Mereka menanamkan prinsip bahwa orang yang digaji tidak akan memiliki kedudukan sosial yang lebih tinggi di masyarakat. Orang Cina lebih memilih membuka usaha sendiri, meski dengan skala yang sangat kecil. Bagi mereka, menjadi bos kecil lebih bermartabat ketimbang bekerja sebagai karyawan. Orang Cina beranggapan, sampai kapanpun dan sebesar apa pun gaji pegawai, tetap saja dia buruh. Orang Gayo justru sebaliknya jika seorang anak yang sudah mendapatkan gelar SARJANA mereka diultimatum oleh orang tuanya agar menjadi PNS, karena PNS menurut mereka adalah kesuksesan luar biasa, ditambah lagi memakai seragam coklat yang membuat orang tua dan keluarga menjadi bangga.
Namun lain halnya dengan kaum muda gayo, yang mulai meniti karir menjadi pengusaha dalam berniaga selalu dianggap remeh oleh masyarakat kita pada umumnya, dan terlontar ucapan “ sana gune e gep-gep sekulah ku jewe, sumatra ike ulak mekat wa” ungkapan ini yang selalu penulis jumpai tak kala saya pulang kampung. Kita tidak bisa menampik realita yang ada, hal ini disebabkan mayoritas masyarakat kita adalah petani dan pegawai. Pegawai masuk urutan no 1 dalam tingkat derajat kesuksesan.
Ada pribahasa Cina yang mengatakan bahwa “Lebih baik menjadi kepala ular kecil daripada menjadi ekor naga“. Dampaknya pun positif, yakni mereka terpacu untuk berdagang atau berwirausaha. Para pedagang Cina itu agresif dalam berbisnis karena mereka tak mau kompromi, terutama menyangkut kualitas barang, untung, dan rugi tak heran jika orang lebih menyukai produk atau pelayanan dari orang-orang Cina. Prinsip “Lebih baik mengambil untung sedikit, yang penting kualitas dan pelayanan yang baik“.
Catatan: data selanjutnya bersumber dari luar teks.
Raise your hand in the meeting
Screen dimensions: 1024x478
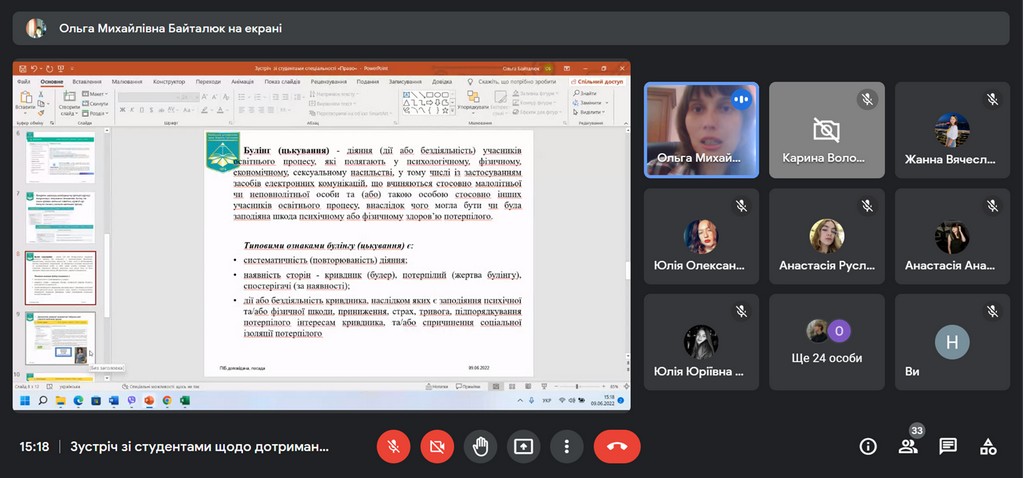(480, 446)
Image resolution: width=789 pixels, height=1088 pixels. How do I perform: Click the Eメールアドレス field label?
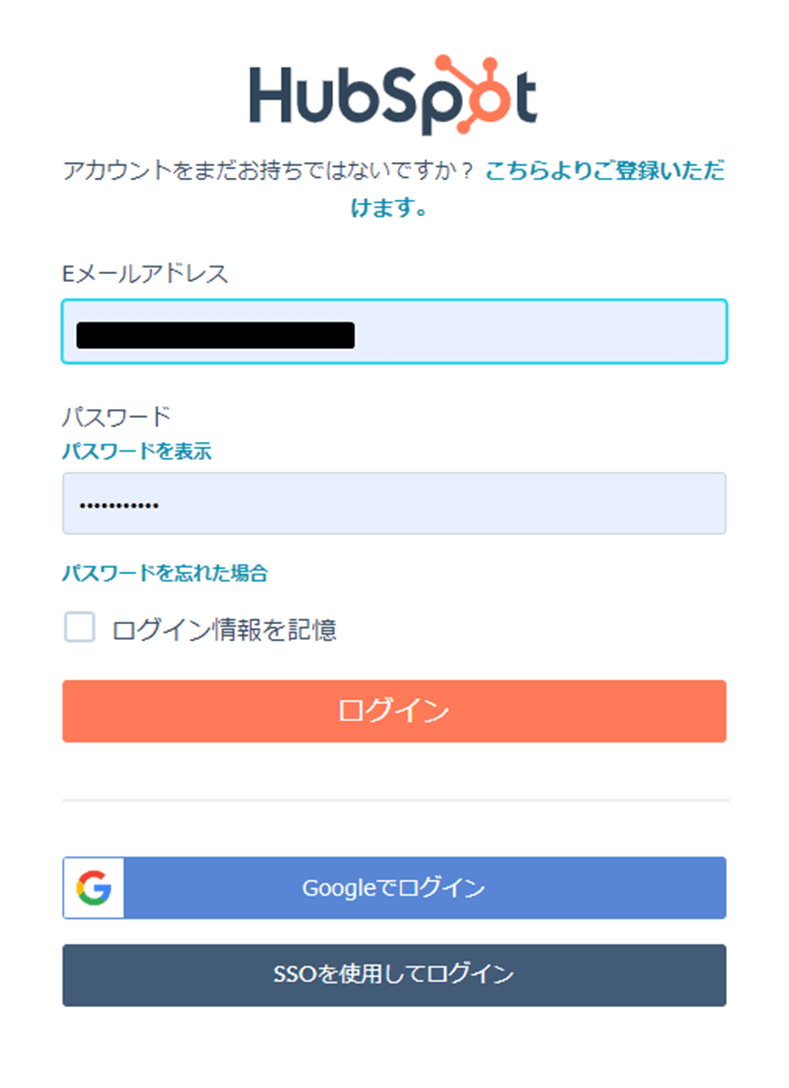146,273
Orang Cina dapat membedakan dengan tegas antara urusan bisnis dan urusan pribadi. Begitu pula dalam mengelola keuntungan yang didapatkan. Mereka sangat tegas dalam mengurus keuntungannya. “Hasil keuntungan harus digunakan untuk menghasilkan lebih banyak keuntungan lagi“. Uang harus menjadi uang, bukan untuk berfoya-foya. Umumnya orang Cina jeli dan sigap menangkap peluang bisnis. Mereka pun sangat menghargai waktu. “Sebuah peluang belum tentu datang dua kali sehingga kalau ada pintu yang terbuka, maka itu harus dimanfaatkan sebaik-baiknya“.
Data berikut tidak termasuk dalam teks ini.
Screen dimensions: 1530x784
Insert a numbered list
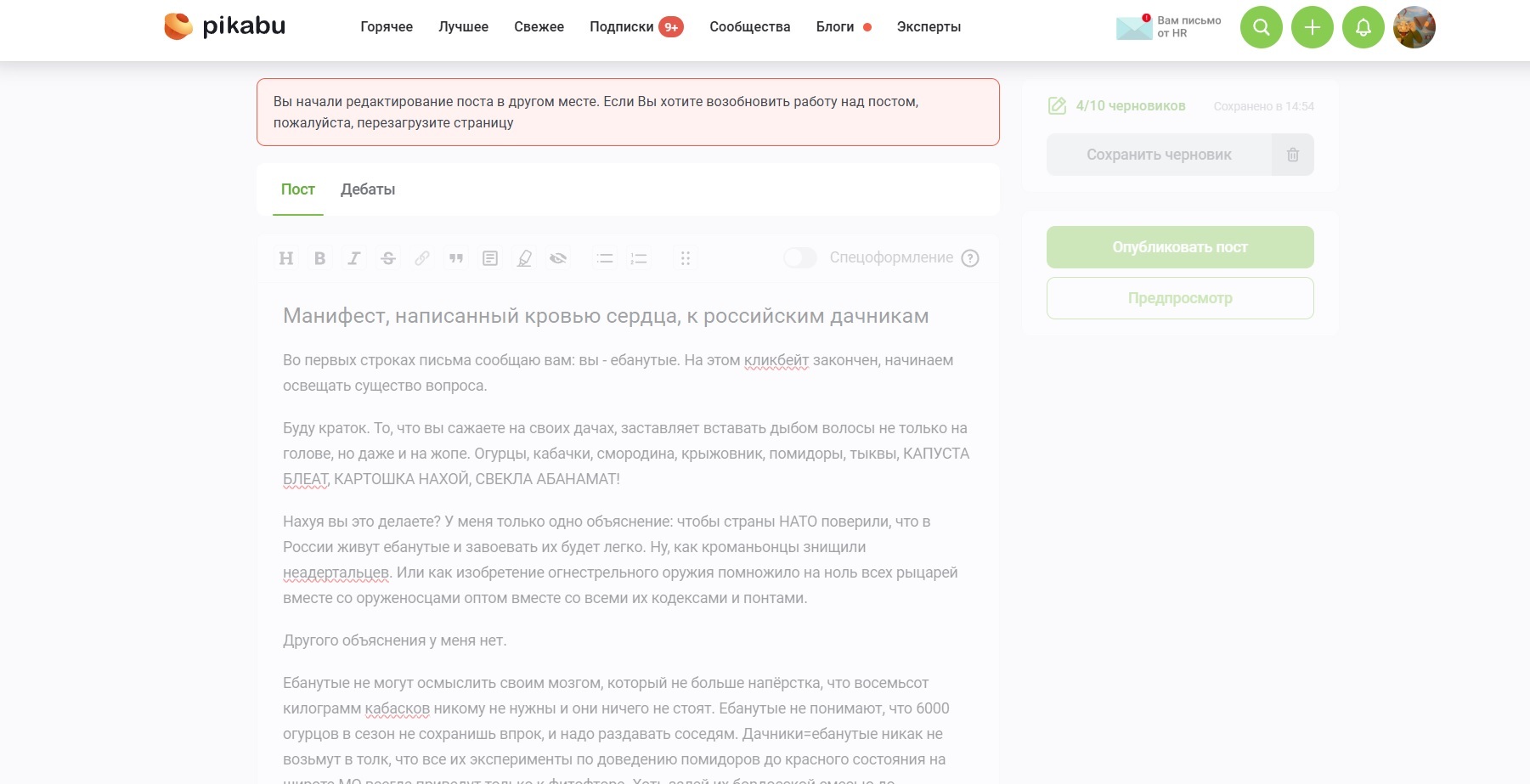[x=639, y=258]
Mereka juga terbiasa bekerja dengan cepat dan mencurahkan seluruh pikiran dan energinya untuk kegiatan bisnis. Alhasil, tidak jarang urusan keluarga malah terbengkali. Tapi, itu bukan masalah dan mereka tidak merasa terbebani.
Selain itu orang Cina berani mengambil risiko karena mereka percaya bahwa berdagang itu penuh risiko. Mereka sadar, dalam berdagang pasti ada untung ruginya. Tapi, mereka berusaha mengurangi risiko seminimal mungkin. Pedagang harus mengelola usahanya secara sungguh-sungguh dan tidak melakukannya setengah hati. Jadi, harus ada totalitas dalam berdagang. Sifat bisnis pedagang Cina yang lain adalah tahan banting. Mereka harus kuat, termasuk sanggup mengorbankan diri dalam beberapa hal, seperti waktu, tenaga, dan uang demi mencapai tujuan menjadi orang kaya. Bagi mereka, menjadi orang kaya itu harus tahan menghadapi kesulitan dan penderitaan. Bersakit-sakit dahulu, bersenang-senang kemudian.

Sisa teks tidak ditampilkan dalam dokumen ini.